# How to delete original DNG files from LR mobile (Android)?



## prbimages

_Mobile Operating System_: Android 8.1.0
_Desktop Operating System_: Windows 10 Home (Version 1709)
_Exact Lightroom Version (Help menu > System Info)_: Classic 7.2

When I take photos with Lightroom Mobile on my Android phone, the DNG files are stored in the directory DCIM / LightroomCamera. If I delete the photos using LR mobile, the original DNG files stay in that directory, needlessly taking up space. Is there any way, from within the Lightroom app, to purge those files?

I notice that there is an option on the main menu labelled "Device Info & Storage", and under that, an option to "Manage Storage", but when I choose that, I just see a mostly empty screen with the text "No Albums Available". What does that mean? What is the "Manage Storage" option supposed to do?

There is also a "Clear Cache" option, which doesn't appear to have any effect on those files either.

I assume I can just go into that directory and manually delete the files, but it seems strange that I should have to do that.


----------



## prbimages

OK, I can answer one of my sub-questions: From the Adobe web site:

_The "Manage Storage" option_: Tap to view a list of all albums for which you've enabled the _Store Locally_ album option.
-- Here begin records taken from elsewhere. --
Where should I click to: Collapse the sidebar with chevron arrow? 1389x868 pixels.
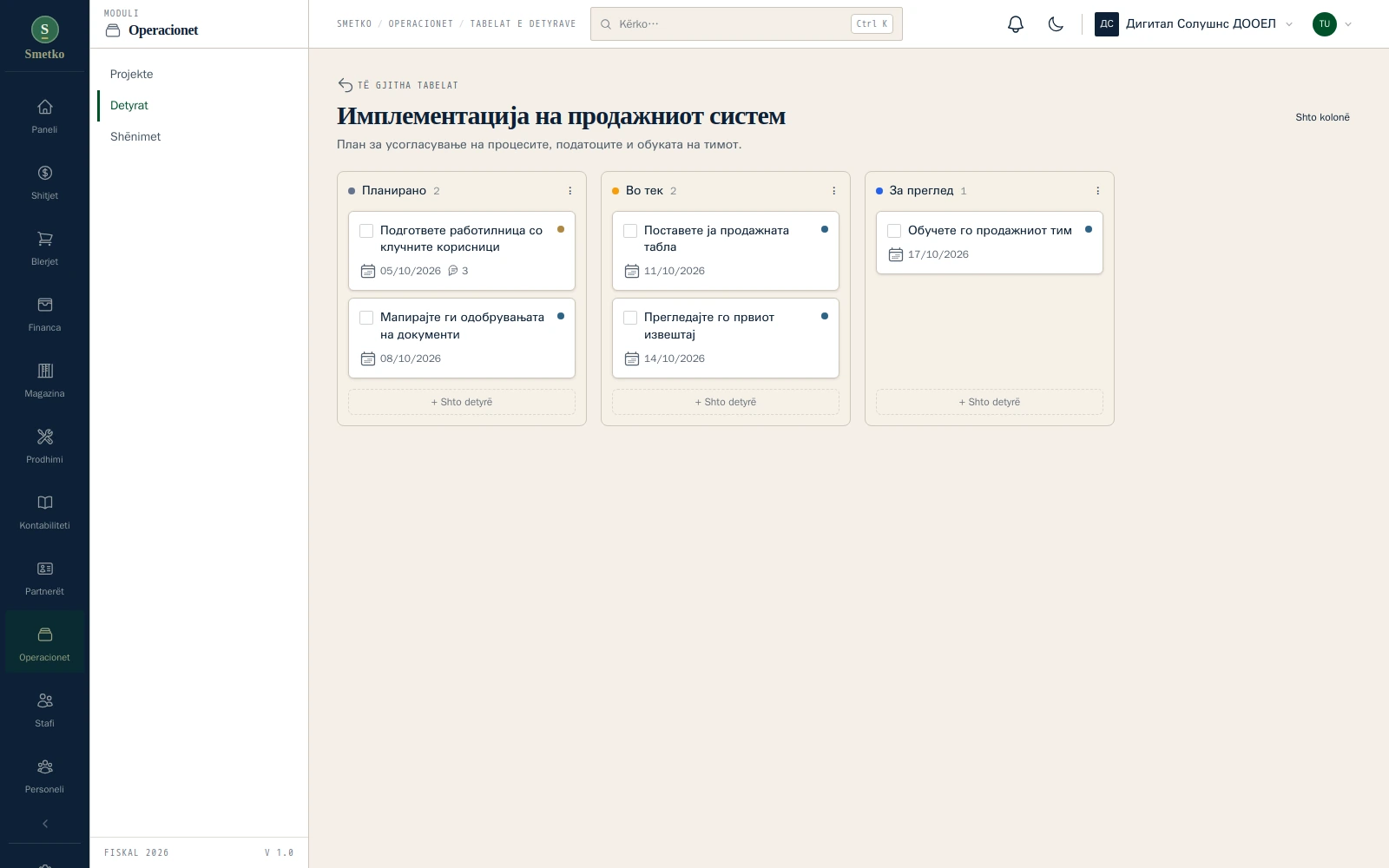[45, 824]
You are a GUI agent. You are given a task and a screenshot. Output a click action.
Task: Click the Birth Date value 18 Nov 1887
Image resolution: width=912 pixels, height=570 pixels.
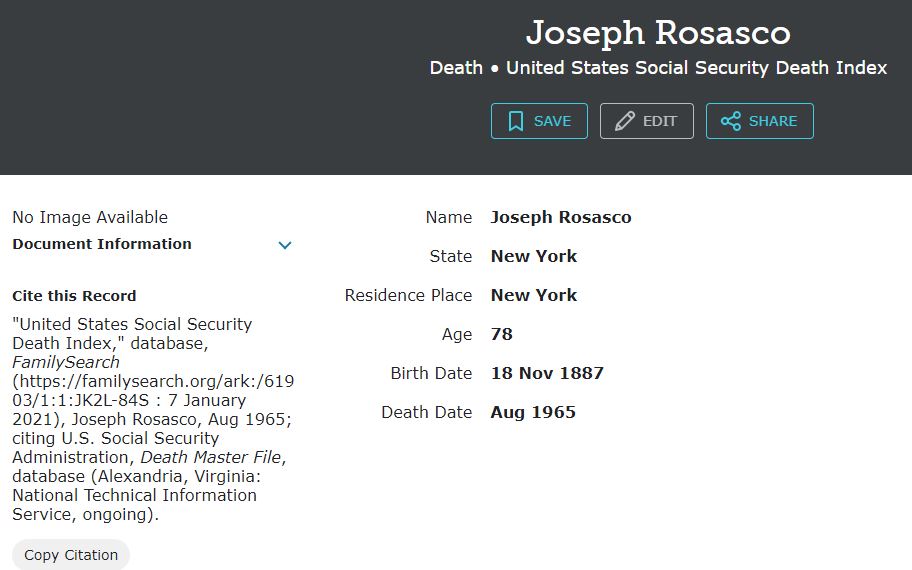click(547, 373)
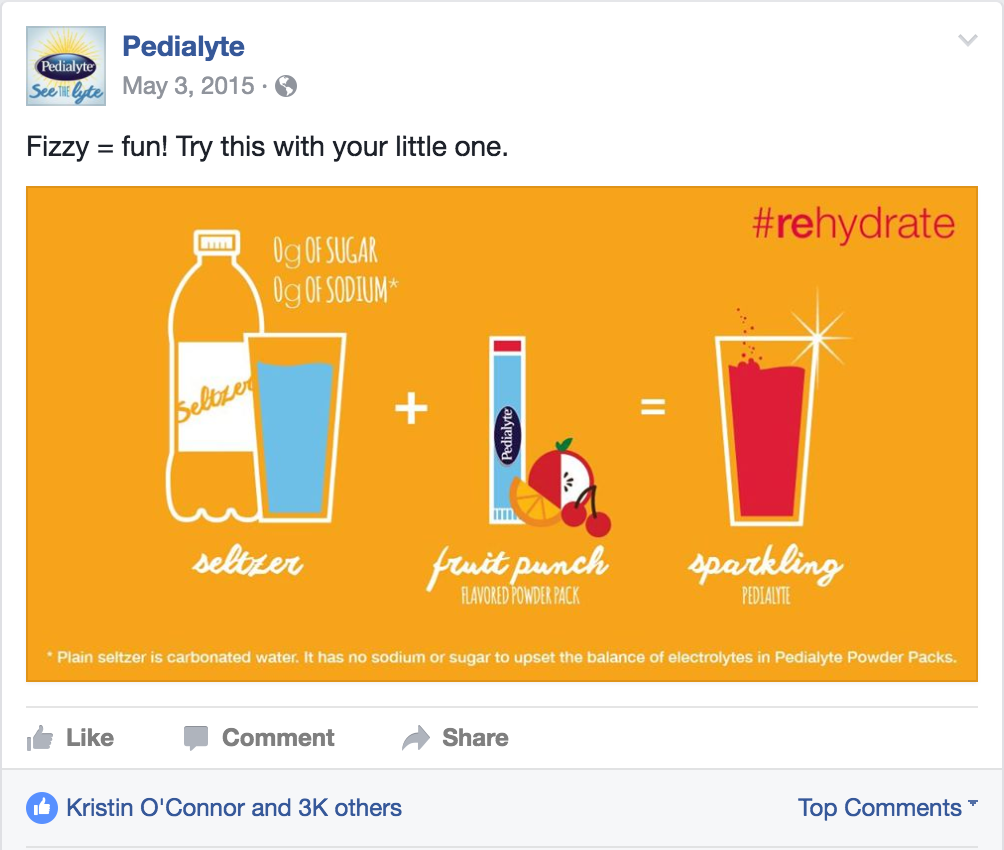View Kristin O'Connor and 3K others list
The width and height of the screenshot is (1004, 850).
tap(234, 808)
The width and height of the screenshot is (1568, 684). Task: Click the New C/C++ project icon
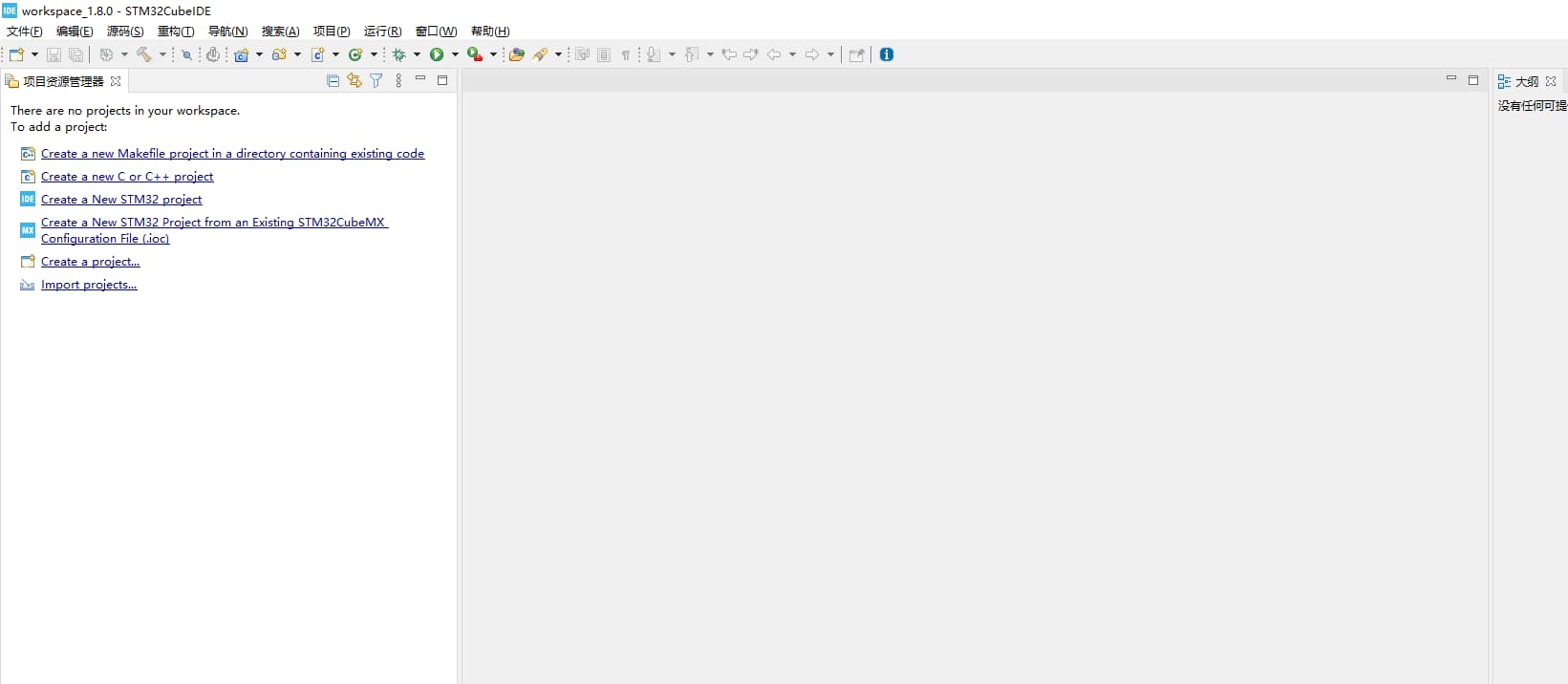coord(241,55)
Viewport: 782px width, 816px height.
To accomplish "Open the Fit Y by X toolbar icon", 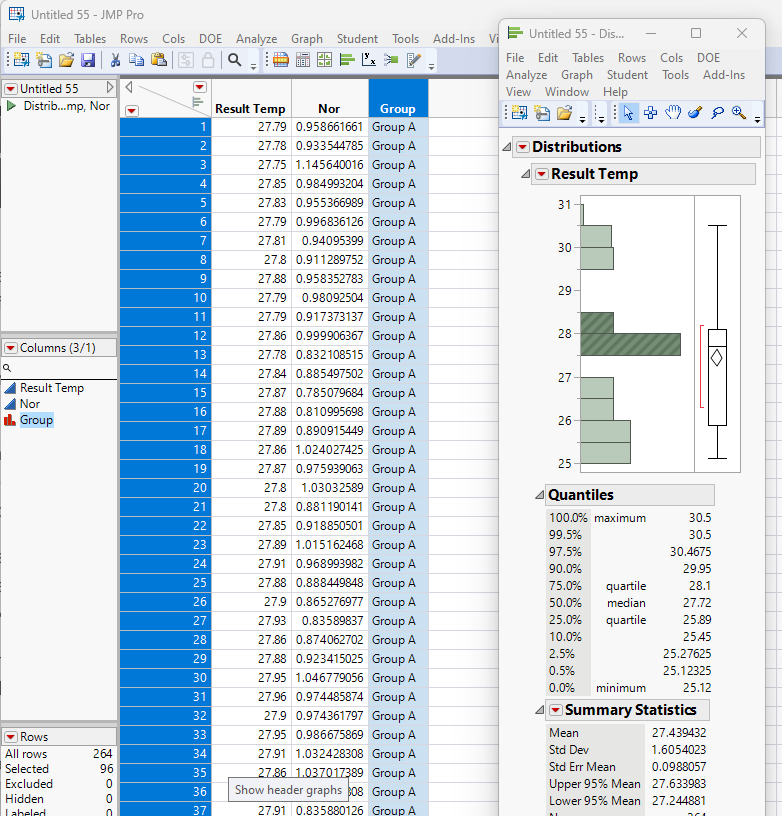I will (369, 61).

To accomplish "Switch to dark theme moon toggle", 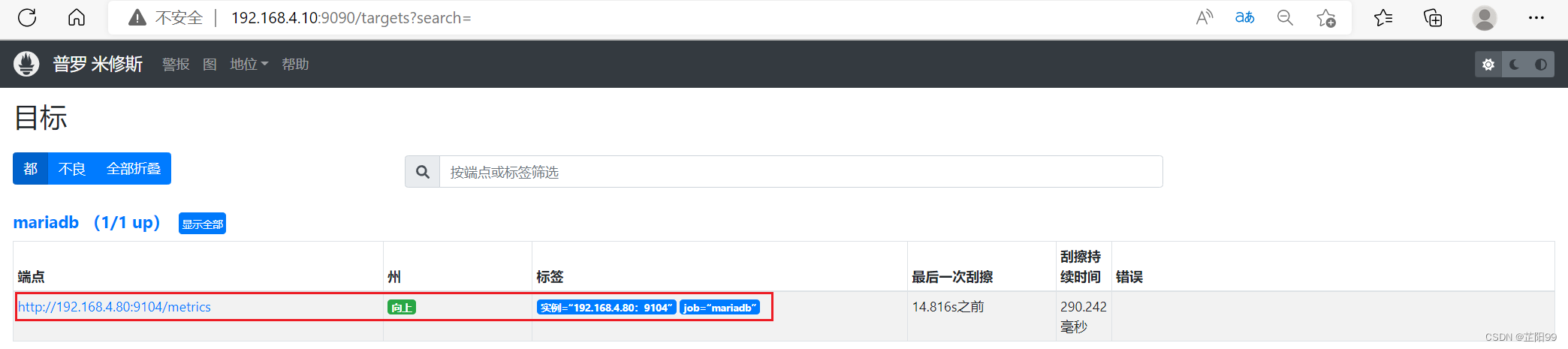I will pyautogui.click(x=1515, y=65).
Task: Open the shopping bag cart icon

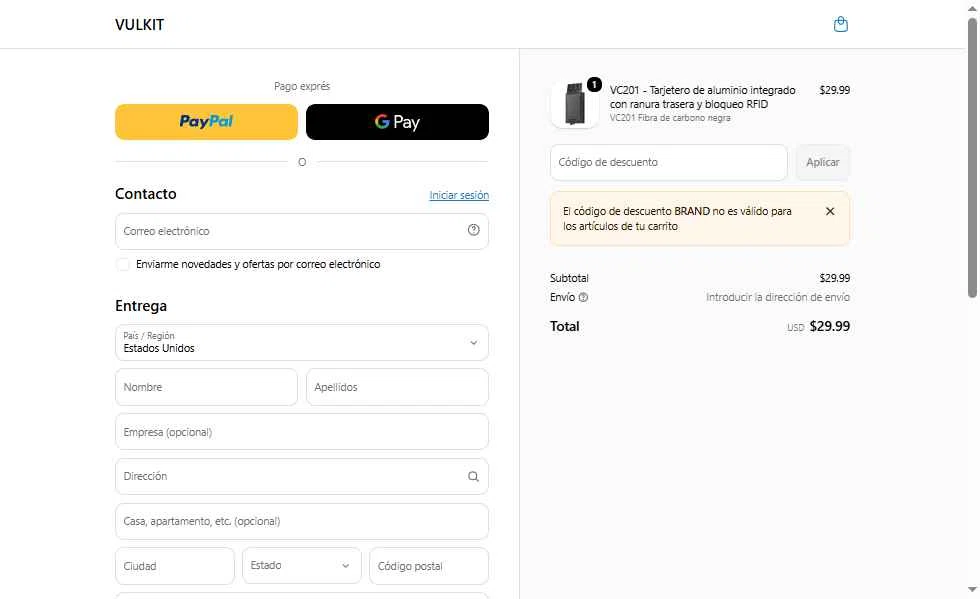Action: click(x=841, y=24)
In the list of albums displayed, choose one or more albums and tap Clear to release it's locally stored copies and free up space on your device; the originals are still backed up in the cloud.​It appears, however, that these "stored locally" copies are separate from the files that I am seeing in DCIM / LightroomCamera, since I have never enabled the _Store Locally_ album option (which is confirmed by the "No Albums Available" message I see).

The "Clear Cache" option "clears previews and temporary files from your mobile device".

But I still have a directory full of large DNG files, and no way to purge or delete them, as far as I can see. Is that right?


----------



## johnbeardy

In LrClassic, unsync those DNGs.

The quick way is to go to All Synced Photos and remove them from there - this removes the originals from the cloud. It will also remove those photos from any synced collections, so (to sync them only as smart previews) I put the files into the Quick Collection and then add them back to the collection afterwards.

John


----------



## prbimages

No, I've done that, even if I delete/unsync the photos, those "extra" DNG files never get deleted from my phone. That was my point. There doesn't appear to be any way to get rid of the DNG files (apart from using a file utility to brute-force a deletion).


----------



## johnbeardy

OK, sorry, I did misunderstand. I don't know Android, and I cannot shoot DNG on my iPhone, but I am pretty sure that in LrM / iOS you have to manually delete the phone's own copies of the files. I think it will be the same for you.

John


----------



## prbimages

OK, that seems like quite a serious design flaw then 

I don't know the iOS environment at all, but Johan's post here:

Export DNG from iPhone SE

seems to indicate that on iOS one doesn't even have the option of manually deleting the files!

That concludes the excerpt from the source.